Bulk Loader

The falkordb-bulk-loader is a Python utility for building FalkorDB graphs from CSV files. It uses the GRAPH.BULK endpoint to import nodes and relationships efficiently in binary batches — much faster than issuing individual CREATE queries.

Requirements

Python 3.10 or later
A running FalkorDB instance (see Get Started)

Installation

pip install falkordb-bulk-loader

Quick Start

Given two CSV files — Person.csv (nodes) and KNOWS.csv (relationships) — import them into a graph named SocialGraph:

falkordb-bulk-insert SocialGraph \
  -n Person.csv \
  -r KNOWS.csv

The label (for nodes) and relationship type (for relationships) are derived from the CSV filename. Multiple node and relation files can be provided by repeating the flags:

falkordb-bulk-insert SocialGraph \
  -n Person.csv \
  -n Country.csv \
  -r KNOWS.csv \
  -r VISITED.csv

Connecting to FalkorDB

By default the loader connects to redis://127.0.0.1:6379. Use --server-url to point it at a different instance:

falkordb-bulk-insert SocialGraph \
  --server-url redis://myhost:6379 \
  -n Person.csv

Key Options

Flag	Extended flag	Description
`-u`	`--server-url TEXT`	Server URL (default: `redis://127.0.0.1:6379`)
`-n`	`--nodes TEXT`	Node CSV file (filename → label)
`-N`	`--nodes-with-label TEXT`	Explicit label followed by node CSV file
`-r`	`--relations TEXT`	Relationship CSV file (filename → type)
`-R`	`--relations-with-type TEXT`	Explicit type followed by relationship CSV file
`-o`	`--separator CHAR`	Field delimiter (default: `,`)
`-d`	`--enforce-schema`	Require typed column headers (see below)
`-j`	`--id-type TEXT`	Type of node ID property: `STRING` or `INTEGER`
`-s`	`--skip-invalid-nodes`	Skip duplicate node IDs instead of erroring
`-e`	`--skip-invalid-edges`	Skip edges with unknown endpoints instead of erroring
`-i`	`--index Label:Property`	Create a range index after import
`-f`	`--full-text-index Label:Property`	Create a full-text index after import

Enforcing a Schema

By default the loader infers each property’s type. Use --enforce-schema (-d) when you want explicit control. Column headers must follow the name:TYPE format:

User.csv

:ID(User),name:STRING,rank:INT
0,"Alice",5
1,"Bob",8

FOLLOWS.csv

:START_ID(User),:END_ID(User),weight:DOUBLE
0,1,0.9
1,0,0.4

falkordb-bulk-insert SocialGraph \
  --enforce-schema \
  -n User.csv \
  -r FOLLOWS.csv

Accepted type strings: ID, START_ID, END_ID, IGNORE, STRING, INT / INTEGER / LONG, DOUBLE / FLOAT, BOOL / BOOLEAN, ARRAY.

Bulk Updates

The companion command falkordb-bulk-update reads a CSV in batches and issues a parameterized Cypher query for each row — useful for incremental updates or when you want full control over the Cypher:

falkordb-bulk-update SocialGraph \
  --csv User.csv \
  --query "MERGE (:User {id: row[0], name: row[1], rank: row[2]})"
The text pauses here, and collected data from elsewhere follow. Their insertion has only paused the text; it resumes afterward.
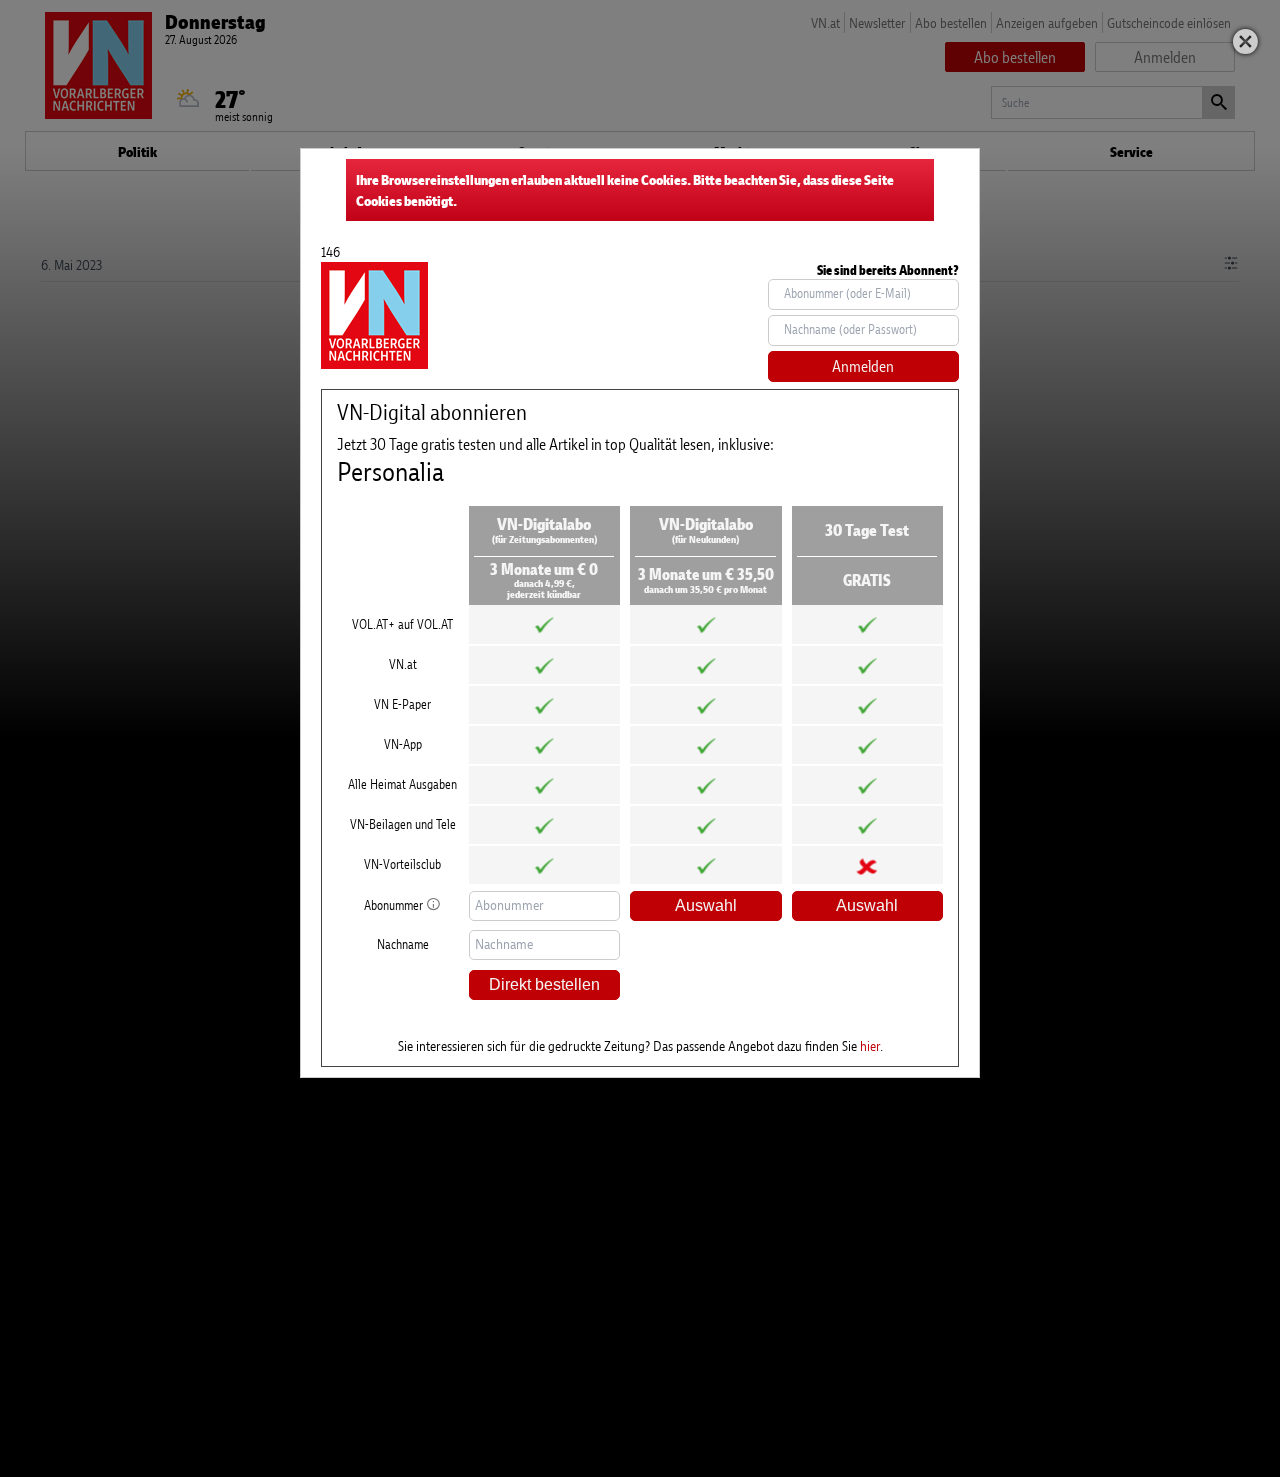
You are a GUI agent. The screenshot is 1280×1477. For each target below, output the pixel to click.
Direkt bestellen (544, 984)
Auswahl (706, 905)
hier (870, 1045)
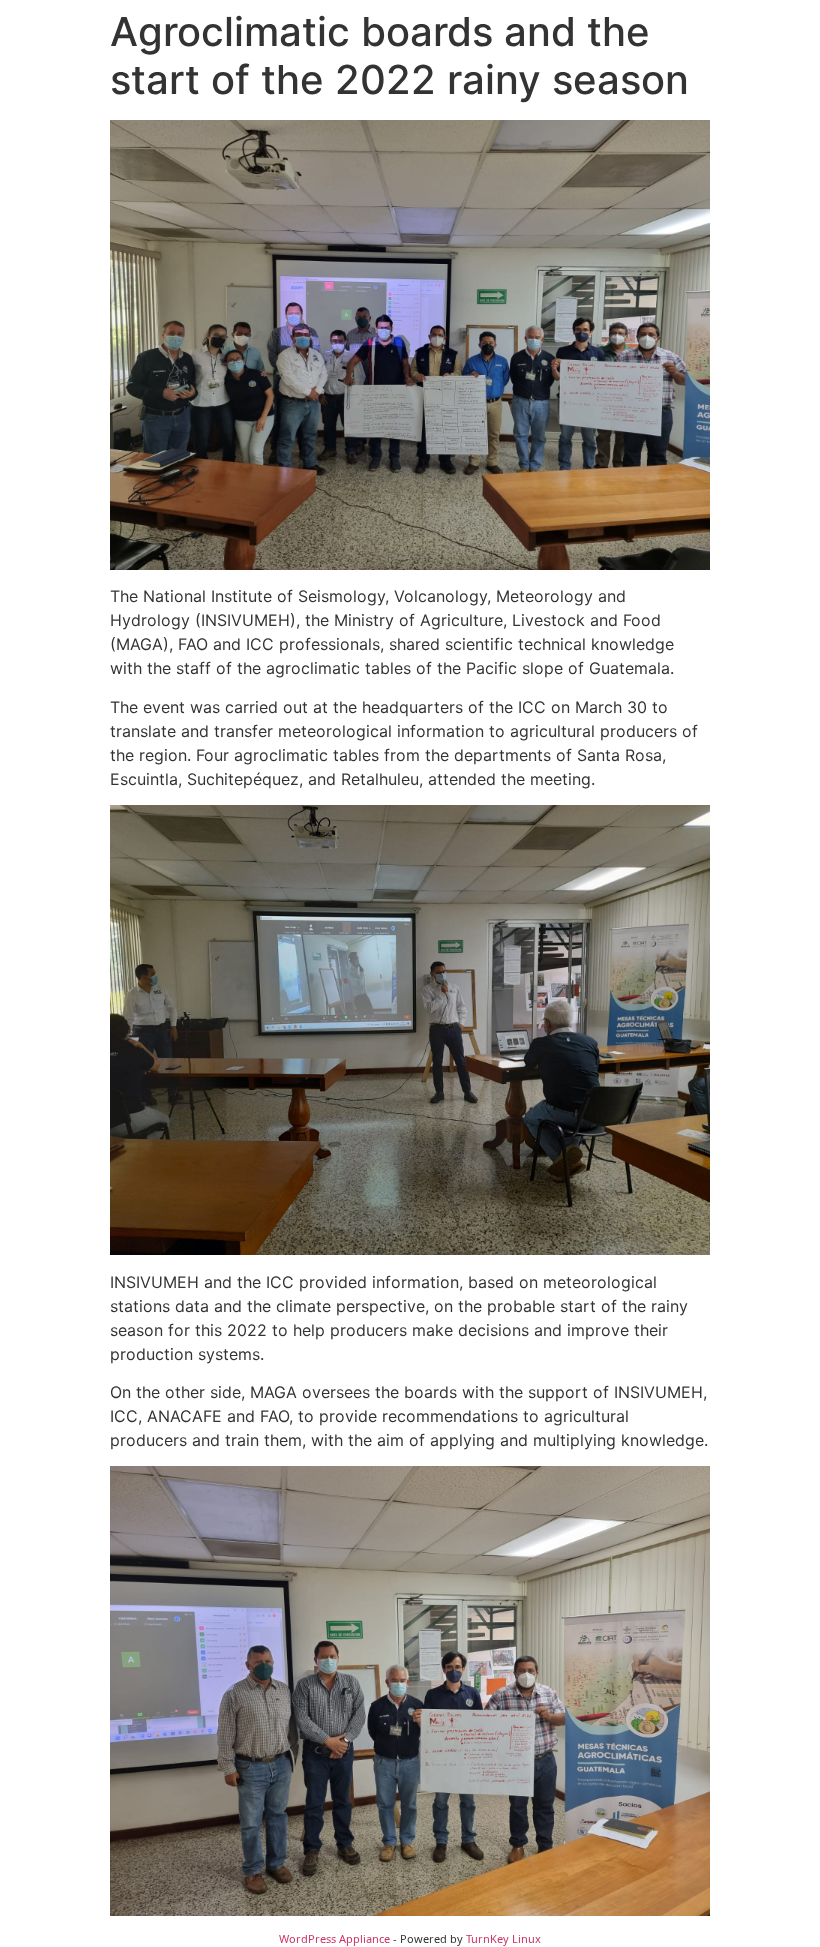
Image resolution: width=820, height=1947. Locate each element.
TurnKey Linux (503, 1938)
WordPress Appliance (334, 1938)
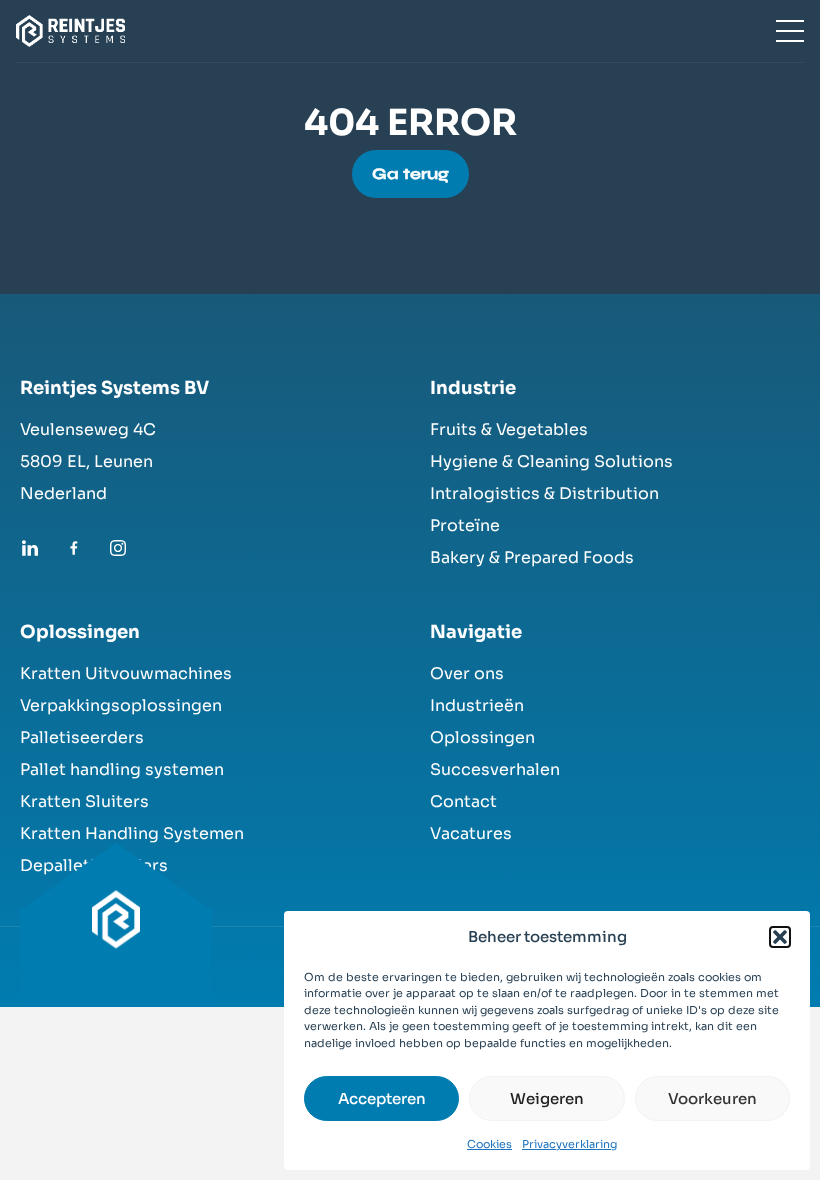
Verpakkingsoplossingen (121, 705)
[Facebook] (74, 548)
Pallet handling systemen (122, 769)
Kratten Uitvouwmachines (126, 673)
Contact (463, 801)
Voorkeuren (712, 1098)
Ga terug (410, 173)
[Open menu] (790, 31)
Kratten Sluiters (84, 801)
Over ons (467, 673)
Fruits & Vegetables (509, 429)
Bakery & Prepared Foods (532, 557)
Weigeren (547, 1098)
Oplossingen (482, 737)
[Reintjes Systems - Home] (116, 935)
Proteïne (465, 525)
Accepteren (382, 1098)
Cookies (489, 1144)
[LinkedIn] (30, 548)
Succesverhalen (495, 769)
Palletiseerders (82, 737)
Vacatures (471, 833)
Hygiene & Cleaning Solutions (551, 461)
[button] (780, 937)
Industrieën (477, 705)
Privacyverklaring (569, 1144)
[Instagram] (118, 548)
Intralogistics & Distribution (544, 493)
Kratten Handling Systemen (132, 833)
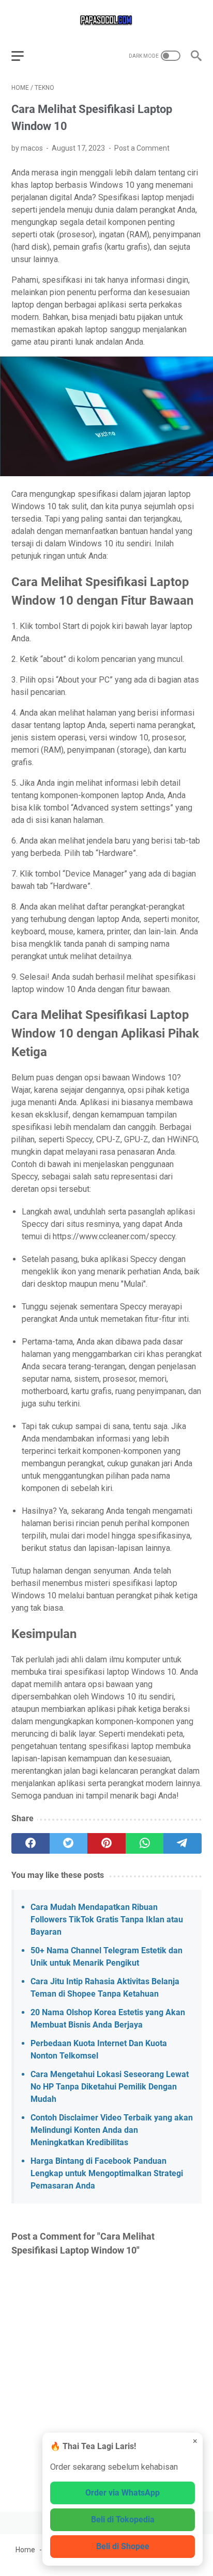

Note: falkordb-bulk-update commits changes incrementally. Sanitize your CSV inputs beforehand to avoid leaving the graph in a partially-updated state.

Diagnostics

Both falkordb-bulk-insert and falkordb-bulk-update install a SIGUSR1 handler at startup. Sending SIGUSR1 to a running loader process writes the tracebacks of all Python threads to stderr, which is useful for diagnosing hangs or unexpectedly slow loads without attaching a debugger:

kill -SIGUSR1 <pid>

This relies on Python’s faulthandler module and is only available on platforms that support SIGUSR1 (i.e., not Windows). On unsupported platforms, registration is silently skipped.